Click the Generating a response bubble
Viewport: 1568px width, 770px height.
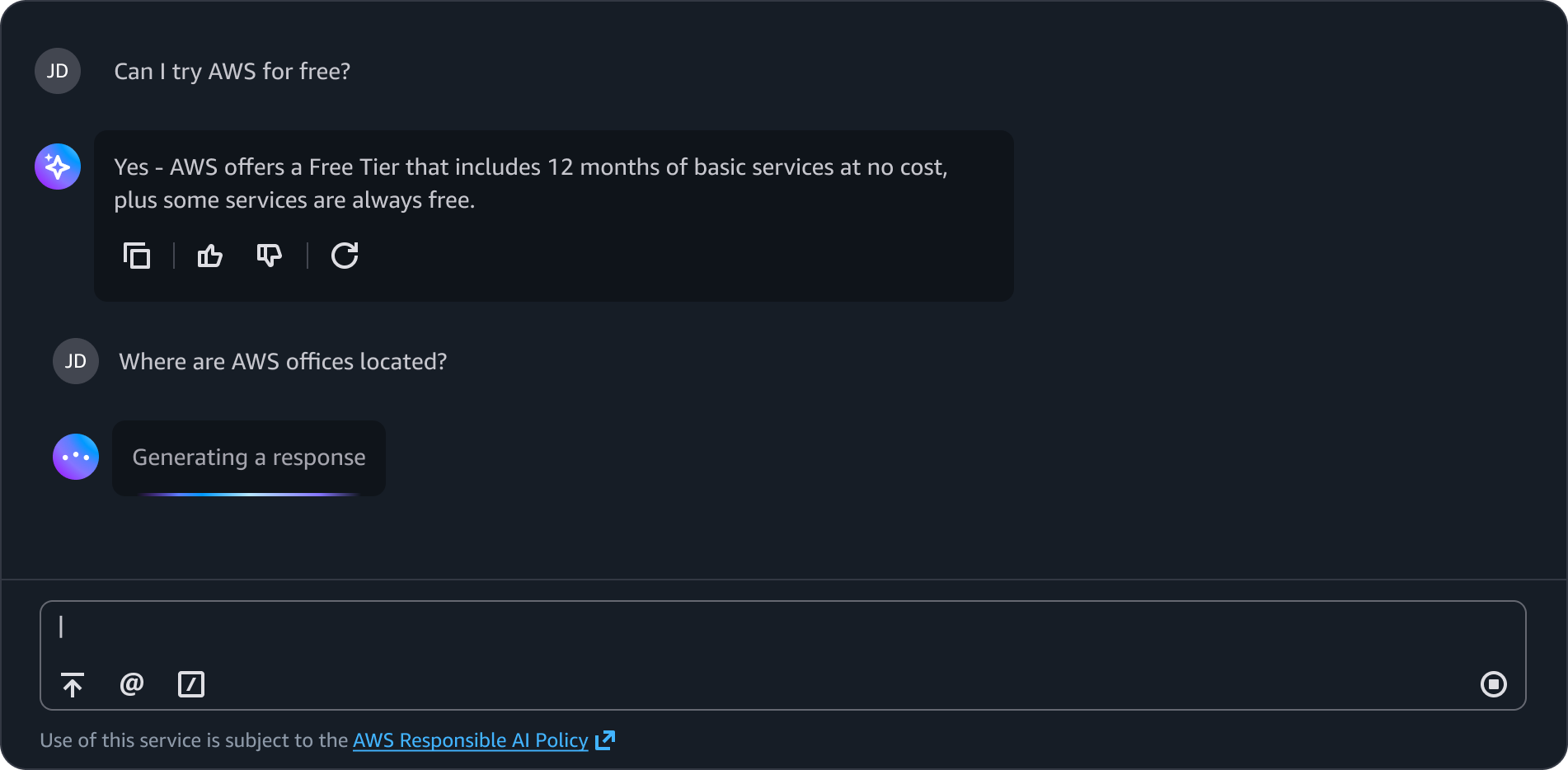point(249,457)
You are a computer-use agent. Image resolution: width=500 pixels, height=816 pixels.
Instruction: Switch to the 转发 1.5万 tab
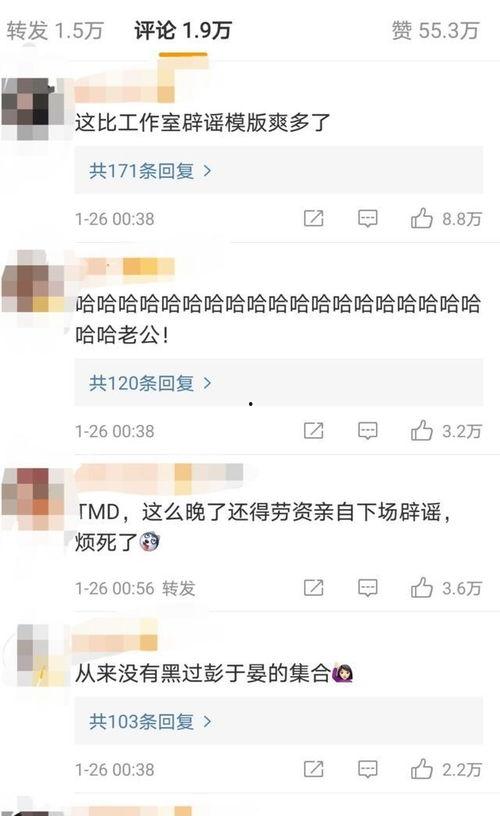click(x=55, y=30)
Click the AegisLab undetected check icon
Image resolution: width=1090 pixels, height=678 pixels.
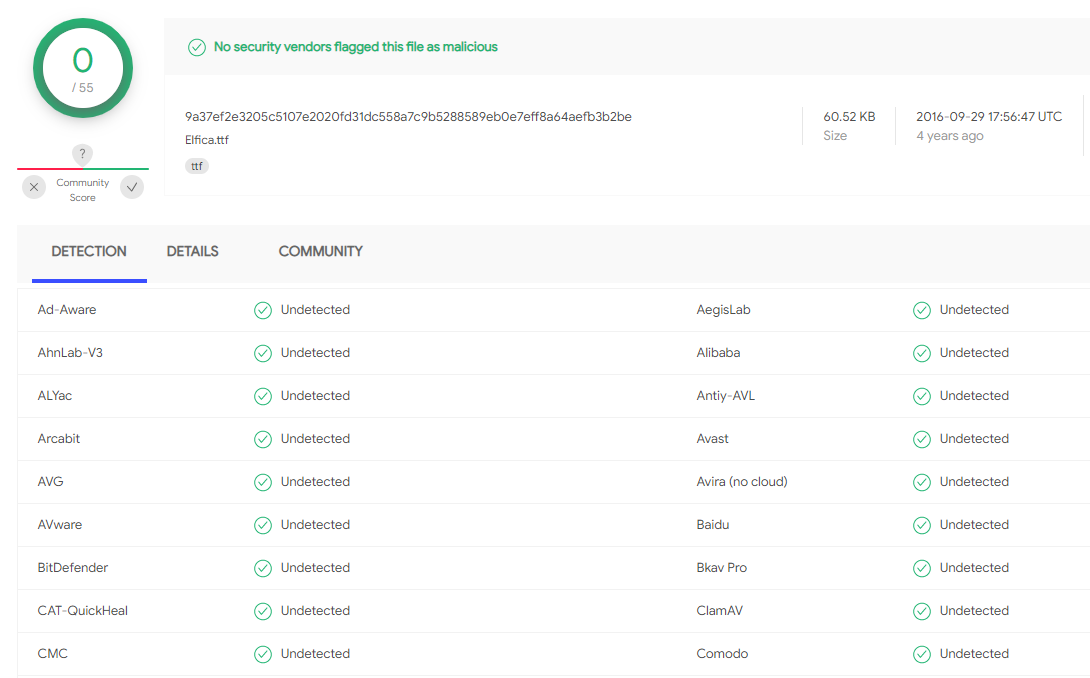[922, 310]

# [Problem to work on]
Skip all pictures. Then give again, exactly, each line from the line holding "Image resolution: width=1090" through the last line of the listing above, both ends included.

# [Answer section]
Image resolution: width=1090 pixels, height=678 pixels.
[922, 310]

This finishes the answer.